The Appeal to Authority

John Frame:

The appeal to authority also is known as ad verecundiam. In general, appeal to authority is a fallacy in the sense that it does not necessitate the conclusion being argued for. As a matter of fact, however, in our everyday reasoning, appeals to authority are indispensible. We believe many propositions important to our thinking that we have personally verified. Most of our knowledge of history, science, and indeed of theology we have learned from others more knowledgeable than we, and we have accepted it on their authority.

There are numerous appeals to authority in theology.
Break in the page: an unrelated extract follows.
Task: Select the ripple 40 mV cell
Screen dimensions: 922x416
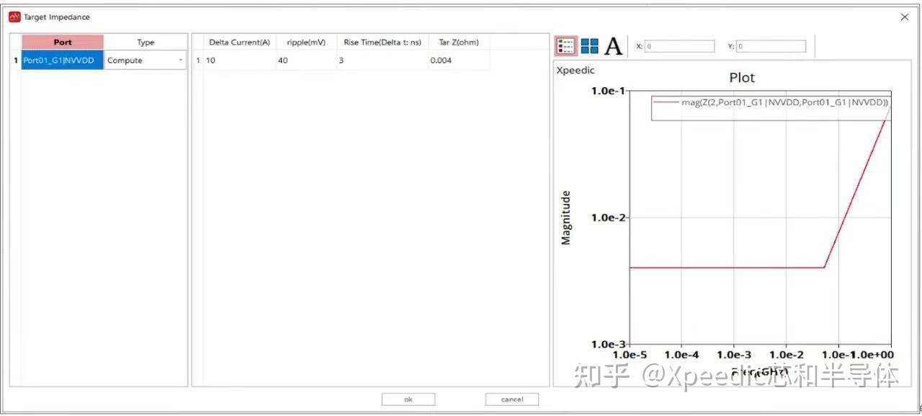Action: [282, 60]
There are appeals to Scripture, of course, but also to creeds and confessions, to philosophers (Aquinas’s citation of Aristotle, Bultmann’s attitude toward Heidegger), and to other theologians and theological traditions. Sometimes, even famous athletes take on the role of religious authorities, seeking to win people to Christ just as they might otherwise be selling cereal or beer.
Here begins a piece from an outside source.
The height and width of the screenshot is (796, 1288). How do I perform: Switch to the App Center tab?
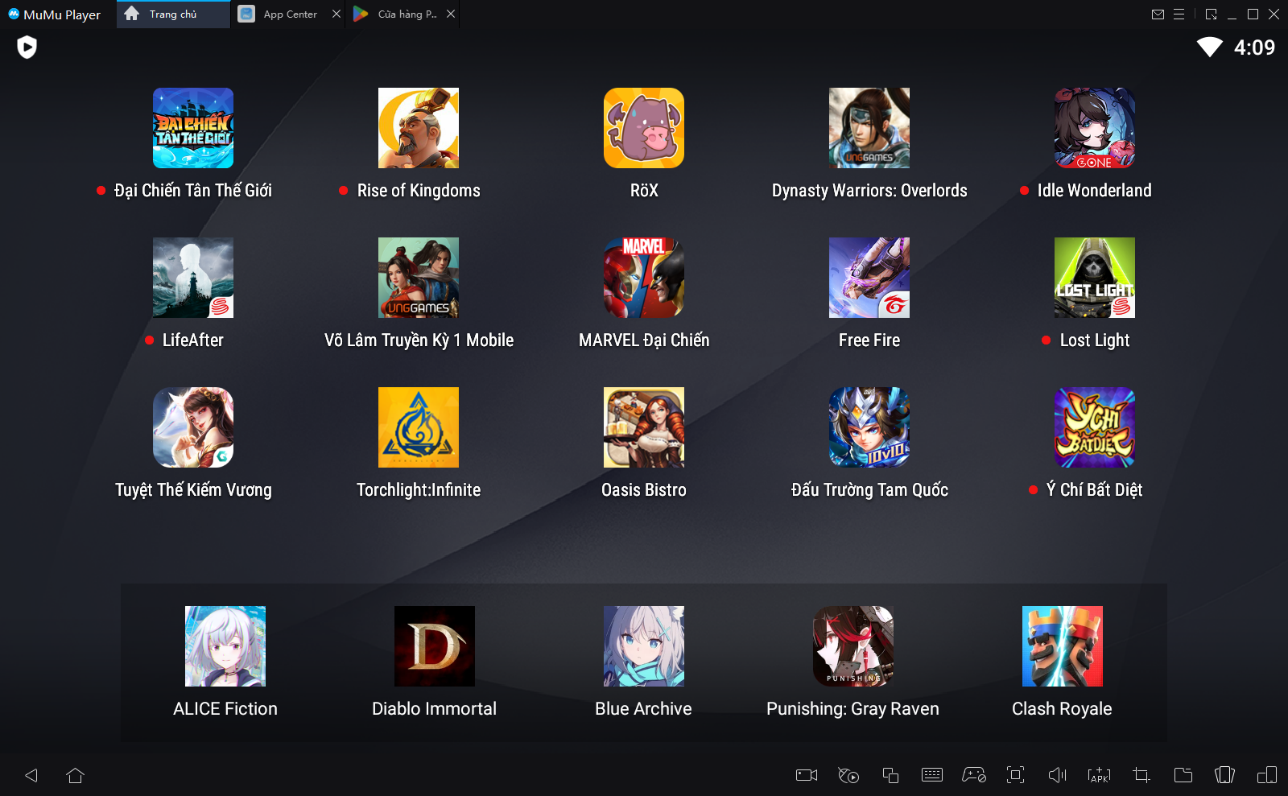click(x=289, y=14)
Scripture’s authority alone is decisive. An appeal to Scripture’s authority is not fallacious but is the most fundamental argument of orthodox theology, an argument that underlies all others. In other types of thought, other presuppositions are thought to have a similar authoritative status. So the argument ad verecundiam is unavoidable at a very basic level. Like circularity, appeal to authority is inevitable at the presuppositional level, and it indirectly influences every argument, since it supplies the most fundamental criterion of truth in any system. but it need not always be explicit. And of course, appeals to less-than-ultimate authorities are always fallible and often unavoidable.

– John Frame, The Doctrine of God, p. 290.